§ WHAT TO DO: Reproduce the whole of the data exactly.
START INPUT FOR THIS TASK
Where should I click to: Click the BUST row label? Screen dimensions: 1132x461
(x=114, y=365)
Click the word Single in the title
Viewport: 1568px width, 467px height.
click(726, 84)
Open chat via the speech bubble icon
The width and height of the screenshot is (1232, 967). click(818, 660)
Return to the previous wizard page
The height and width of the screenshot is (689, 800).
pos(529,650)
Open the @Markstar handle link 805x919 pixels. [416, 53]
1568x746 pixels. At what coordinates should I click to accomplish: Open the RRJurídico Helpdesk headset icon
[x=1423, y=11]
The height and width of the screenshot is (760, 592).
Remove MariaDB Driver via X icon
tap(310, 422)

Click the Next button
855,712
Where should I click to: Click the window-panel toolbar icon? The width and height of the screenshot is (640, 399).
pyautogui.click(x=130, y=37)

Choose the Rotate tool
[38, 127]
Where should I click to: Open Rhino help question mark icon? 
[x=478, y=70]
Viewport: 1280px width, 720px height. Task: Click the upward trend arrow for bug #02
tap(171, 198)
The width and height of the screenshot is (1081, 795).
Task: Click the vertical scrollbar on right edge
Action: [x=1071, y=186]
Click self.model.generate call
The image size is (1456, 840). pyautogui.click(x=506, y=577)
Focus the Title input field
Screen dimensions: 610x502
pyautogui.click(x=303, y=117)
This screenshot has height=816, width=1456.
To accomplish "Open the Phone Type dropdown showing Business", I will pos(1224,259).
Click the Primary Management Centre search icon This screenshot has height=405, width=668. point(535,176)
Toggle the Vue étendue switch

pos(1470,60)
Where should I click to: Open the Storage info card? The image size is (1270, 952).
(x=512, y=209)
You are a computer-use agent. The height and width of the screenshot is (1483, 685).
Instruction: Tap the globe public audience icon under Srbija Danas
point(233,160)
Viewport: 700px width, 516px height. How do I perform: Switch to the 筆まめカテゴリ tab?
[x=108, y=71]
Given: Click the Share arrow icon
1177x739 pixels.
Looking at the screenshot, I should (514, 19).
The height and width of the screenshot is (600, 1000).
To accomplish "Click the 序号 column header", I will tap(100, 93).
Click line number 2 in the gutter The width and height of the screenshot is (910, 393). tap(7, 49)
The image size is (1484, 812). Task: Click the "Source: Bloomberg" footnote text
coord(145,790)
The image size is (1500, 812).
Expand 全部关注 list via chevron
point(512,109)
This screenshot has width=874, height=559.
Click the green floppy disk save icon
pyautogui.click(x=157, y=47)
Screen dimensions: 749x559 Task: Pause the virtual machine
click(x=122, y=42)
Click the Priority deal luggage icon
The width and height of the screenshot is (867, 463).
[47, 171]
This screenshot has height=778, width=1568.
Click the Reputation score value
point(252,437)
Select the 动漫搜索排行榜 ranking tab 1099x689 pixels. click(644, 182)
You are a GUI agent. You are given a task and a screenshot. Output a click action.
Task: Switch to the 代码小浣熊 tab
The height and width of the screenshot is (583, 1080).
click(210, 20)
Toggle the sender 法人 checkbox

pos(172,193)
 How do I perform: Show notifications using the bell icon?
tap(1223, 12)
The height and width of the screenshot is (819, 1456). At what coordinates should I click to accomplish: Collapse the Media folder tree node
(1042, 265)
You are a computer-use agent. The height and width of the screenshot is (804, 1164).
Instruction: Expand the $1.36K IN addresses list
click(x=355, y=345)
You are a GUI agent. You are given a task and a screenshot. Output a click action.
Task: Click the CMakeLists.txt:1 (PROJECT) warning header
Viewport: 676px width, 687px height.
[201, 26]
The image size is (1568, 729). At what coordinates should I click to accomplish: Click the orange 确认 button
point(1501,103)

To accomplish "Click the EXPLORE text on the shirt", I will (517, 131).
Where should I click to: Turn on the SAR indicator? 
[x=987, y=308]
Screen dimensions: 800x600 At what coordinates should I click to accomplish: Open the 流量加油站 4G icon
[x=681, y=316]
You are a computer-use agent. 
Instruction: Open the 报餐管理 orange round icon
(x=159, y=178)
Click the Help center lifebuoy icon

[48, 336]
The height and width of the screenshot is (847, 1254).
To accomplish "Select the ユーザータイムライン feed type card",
END INPUT FOR THIS TASK
§ RESPONSE TO THIS TASK:
Where should I click to: Click the BUST row label? Screen dimensions: 1132x461
(x=114, y=365)
Click the word Single in the title
Viewport: 1568px width, 467px height.
click(726, 84)
Open chat via the speech bubble icon
The width and height of the screenshot is (1232, 967). click(818, 660)
Return to the previous wizard page
The height and width of the screenshot is (689, 800).
pos(529,650)
Open the @Markstar handle link 805x919 pixels. [416, 53]
1568x746 pixels. At what coordinates should I click to accomplish: Open the RRJurídico Helpdesk headset icon
[x=1423, y=11]
The height and width of the screenshot is (760, 592).
Remove MariaDB Driver via X icon
tap(310, 422)

Click the Next button
855,712
Where should I click to: Click the window-panel toolbar icon? The width and height of the screenshot is (640, 399).
pyautogui.click(x=130, y=37)

Choose the Rotate tool
[38, 127]
Where should I click to: Open Rhino help question mark icon? 
[x=478, y=70]
Viewport: 1280px width, 720px height. Task: Click the upward trend arrow for bug #02
tap(171, 198)
The width and height of the screenshot is (1081, 795).
Task: Click the vertical scrollbar on right edge
Action: [x=1071, y=186]
Click self.model.generate call
The image size is (1456, 840). pyautogui.click(x=506, y=577)
Focus the Title input field
Screen dimensions: 610x502
pyautogui.click(x=303, y=117)
This screenshot has height=816, width=1456.
To accomplish "Open the Phone Type dropdown showing Business", I will pos(1224,259).
Click the Primary Management Centre search icon This screenshot has height=405, width=668. point(535,176)
Toggle the Vue étendue switch

pos(1470,60)
Where should I click to: Open the Storage info card? The image size is (1270, 952).
(x=512, y=209)
You are a computer-use agent. The height and width of the screenshot is (1483, 685).
Instruction: Tap the globe public audience icon under Srbija Danas
point(233,160)
Viewport: 700px width, 516px height. How do I perform: Switch to the 筆まめカテゴリ tab?
[x=108, y=71]
Given: Click the Share arrow icon
1177x739 pixels.
Looking at the screenshot, I should (514, 19).
The height and width of the screenshot is (600, 1000).
To accomplish "Click the 序号 column header", I will tap(100, 93).
Click line number 2 in the gutter The width and height of the screenshot is (910, 393). tap(7, 49)
The image size is (1484, 812). Task: Click the "Source: Bloomberg" footnote text
coord(145,790)
The image size is (1500, 812).
Expand 全部关注 list via chevron
point(512,109)
This screenshot has width=874, height=559.
Click the green floppy disk save icon
pyautogui.click(x=157, y=47)
Screen dimensions: 749x559 Task: Pause the virtual machine
click(x=122, y=42)
Click the Priority deal luggage icon
The width and height of the screenshot is (867, 463).
[47, 171]
This screenshot has height=778, width=1568.
Click the Reputation score value
point(252,437)
Select the 动漫搜索排行榜 ranking tab 1099x689 pixels. click(644, 182)
You are a GUI agent. You are given a task and a screenshot. Output a click action.
Task: Switch to the 代码小浣熊 tab
The height and width of the screenshot is (583, 1080).
click(210, 20)
Toggle the sender 法人 checkbox

pos(172,193)
 How do I perform: Show notifications using the bell icon?
tap(1223, 12)
The height and width of the screenshot is (819, 1456). At what coordinates should I click to accomplish: Collapse the Media folder tree node
(1042, 265)
You are a computer-use agent. The height and width of the screenshot is (804, 1164).
Instruction: Expand the $1.36K IN addresses list
click(x=355, y=345)
You are a GUI agent. You are given a task and a screenshot. Output a click action.
Task: Click the CMakeLists.txt:1 (PROJECT) warning header
Viewport: 676px width, 687px height.
[201, 26]
The image size is (1568, 729). At what coordinates should I click to accomplish: Click the orange 确认 button
point(1501,103)

To accomplish "Click the EXPLORE text on the shirt", I will (517, 131).
Where should I click to: Turn on the SAR indicator? 
[x=987, y=308]
Screen dimensions: 800x600 At what coordinates should I click to accomplish: Open the 流量加油站 4G icon
[x=681, y=316]
You are a computer-use agent. 
Instruction: Open the 报餐管理 orange round icon
(x=159, y=178)
Click the Help center lifebuoy icon

[48, 336]
The height and width of the screenshot is (847, 1254).
To accomplish "Select the ユーザータイムライン feed type card",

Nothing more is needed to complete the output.